Vale que hayamos abandonado la práctica de llevar físicamente de un lado a otro nuestros tótems identificativos, pero lo cierto es que permanece entre nosotros la costumbre de llevar una pata de conejo para tener buena suerte.

Los celtas, por ejemplo, creían que este animal pasaba tanto tiempo bajo tierra, porque mantenía una comunicación secreta con el mundo subterráneo de los númenes. Así que el conejo disponía de una información que a los seres humanos les estaba negada. Y el hecho de que la mayoría de los animales, entre ellos el hombre, nazcan con los ojos cerrados, en tanto que los conejos llegan al mundo con los ojos abiertos de par en par, les confirió una imagen de sabiduría. En realidad, es la liebre la que nace con los ojos abiertos porque el conejo lo hace con los ojos cerrados.

Sin embargo, fue la fecundidad del conejo lo que contribuyó a dar a ciertas partes de su cuerpo su más intensa relación con la buena suerte y la prosperidad. Poseer cualquier parte del conejo, como la cola, una oreja o una pata, aseguraba la buena fortuna a cualquier persona.
 
HERRADURA
Una herradura, el calzado de Caballos, mulos y burros, colgada en algún sitio, está considerado como el más universal de todos los amuletos de la suerte.

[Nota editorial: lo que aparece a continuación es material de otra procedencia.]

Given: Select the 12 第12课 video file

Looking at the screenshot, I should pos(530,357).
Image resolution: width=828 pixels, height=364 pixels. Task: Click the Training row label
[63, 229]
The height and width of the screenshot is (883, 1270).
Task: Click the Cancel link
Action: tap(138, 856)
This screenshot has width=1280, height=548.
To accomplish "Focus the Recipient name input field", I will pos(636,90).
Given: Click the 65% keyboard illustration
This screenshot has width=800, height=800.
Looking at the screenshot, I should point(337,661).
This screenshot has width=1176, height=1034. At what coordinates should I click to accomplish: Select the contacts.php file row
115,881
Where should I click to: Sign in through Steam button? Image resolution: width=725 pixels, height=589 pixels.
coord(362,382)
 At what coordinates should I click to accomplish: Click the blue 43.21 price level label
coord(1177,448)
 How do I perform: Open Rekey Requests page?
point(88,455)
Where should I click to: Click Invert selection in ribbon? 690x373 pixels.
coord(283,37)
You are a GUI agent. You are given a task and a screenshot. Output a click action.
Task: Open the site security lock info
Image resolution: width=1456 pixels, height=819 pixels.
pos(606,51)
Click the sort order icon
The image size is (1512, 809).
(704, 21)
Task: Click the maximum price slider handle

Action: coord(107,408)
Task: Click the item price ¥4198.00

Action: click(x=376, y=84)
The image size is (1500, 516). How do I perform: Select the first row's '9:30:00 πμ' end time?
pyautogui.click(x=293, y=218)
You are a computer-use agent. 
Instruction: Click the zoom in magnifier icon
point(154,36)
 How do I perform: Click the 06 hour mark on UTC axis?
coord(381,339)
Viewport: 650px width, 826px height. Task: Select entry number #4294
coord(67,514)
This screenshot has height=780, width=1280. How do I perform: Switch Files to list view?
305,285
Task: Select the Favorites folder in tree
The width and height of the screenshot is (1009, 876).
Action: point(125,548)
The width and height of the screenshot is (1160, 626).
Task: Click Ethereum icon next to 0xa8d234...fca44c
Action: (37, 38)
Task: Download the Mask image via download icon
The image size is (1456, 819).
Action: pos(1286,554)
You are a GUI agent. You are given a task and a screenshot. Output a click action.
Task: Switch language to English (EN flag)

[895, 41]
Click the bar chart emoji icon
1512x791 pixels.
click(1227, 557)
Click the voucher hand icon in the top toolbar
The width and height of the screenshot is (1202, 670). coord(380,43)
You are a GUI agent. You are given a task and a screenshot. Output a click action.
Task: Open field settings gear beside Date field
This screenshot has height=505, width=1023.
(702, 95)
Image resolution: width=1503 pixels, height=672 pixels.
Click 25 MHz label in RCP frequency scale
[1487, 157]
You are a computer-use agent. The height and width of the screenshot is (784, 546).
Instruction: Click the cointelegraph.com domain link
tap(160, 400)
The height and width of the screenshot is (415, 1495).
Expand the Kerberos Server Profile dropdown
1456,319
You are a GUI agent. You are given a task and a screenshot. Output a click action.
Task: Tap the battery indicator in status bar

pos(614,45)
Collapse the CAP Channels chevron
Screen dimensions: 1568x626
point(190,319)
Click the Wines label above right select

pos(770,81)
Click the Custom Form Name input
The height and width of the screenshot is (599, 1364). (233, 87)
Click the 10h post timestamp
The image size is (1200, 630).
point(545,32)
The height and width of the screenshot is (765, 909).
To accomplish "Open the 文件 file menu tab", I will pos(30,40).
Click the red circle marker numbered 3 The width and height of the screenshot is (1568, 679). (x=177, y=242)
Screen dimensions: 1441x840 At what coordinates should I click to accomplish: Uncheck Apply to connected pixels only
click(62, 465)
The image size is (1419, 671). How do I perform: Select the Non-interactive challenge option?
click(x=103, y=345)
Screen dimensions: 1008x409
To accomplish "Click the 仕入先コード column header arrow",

La herradura era un talismán poderoso en todas las épocas y en todos los países en los que existía el caballo. Aunque los griegos introdujeron la herradura en la cultura occidental en el siglo IV, y la consideraban como símbolo de buena suerte, la leyenda atribuye a san Dunstan el haber otorgado a la herradura, colgada sobre la puerta de una casa, un poder especial contra el mal.

Según la tradición, Dunstan, herrero de profesión pero que llegaría a ser arzobispo de Canterbury en el año 959, recibió un día la visita de un hombre que le pidió unas herraduras para sus pies, unos pies de forma sospechosamente parecida a pezuñas. Dunstan reconoció inmediatamente a Satanás en su cliente, y explicó que, para realizar su tarea, era forzoso encadenar al hombre a la pared.

Deliberadamente, el santo procuró que su trabajo resultara tan doloroso, que el diablo encadenado le pidió repetidamente misericordia. Dunstan se negó a soltarlo hasta que el diablo juró solemnemente no entrar nunca en una casa donde hubiera una herradura colgada sobre la puerta.

Desde la aparición de esta leyenda en el siglo X, los cristianos tuvieron la herradura en alta estima, colocándola primero sobre el dintel de la puerta y trasladándola más tarde al centro de ésta, donde cumplía la doble función de talismán y picaporte.

Este es el origen del picaporte en forma de herradura. En otros tiempos, los cristianos celebraban la fiesta de san Dunstan, el 19 de mayo, con juegos en los que se empleaban herraduras.

Para los griegos, los poderes mágicos de la herradura emanaban de otros factores. Las herraduras eran de hierro, un elemento que se creía que ahuyentaba el mal, y la herradura tenía la forma de una luna en cuarto creciente, que desde antiguo era considerada como símbolo de fertilidad y fortuna.

Los romanos se apropiaron de este objeto, a la vez como práctico dispositivo ecuestre y como talismán, y su creencia pagana en sus poderes mágicos pasó a los cristianos, que dieron a esta superstición su versión basada en san Dunstan.

En la Edad Media, cuando cundía al máximo el temor a la brujería, la herradura adquirió un poder adicional. Se creía que las brujas se desplazaban montadas en escobas porque temían a los caballos, y que cualquier cosa que les recordara un caballo, especialmente su herradura de hierro, las ahuyentaba como un crucifijo aterrorizaba a un vampiro. La mujer acusada de brujería era enterrada con una herradura clavada en la tapa de su ataúd, para impedir su resurrección.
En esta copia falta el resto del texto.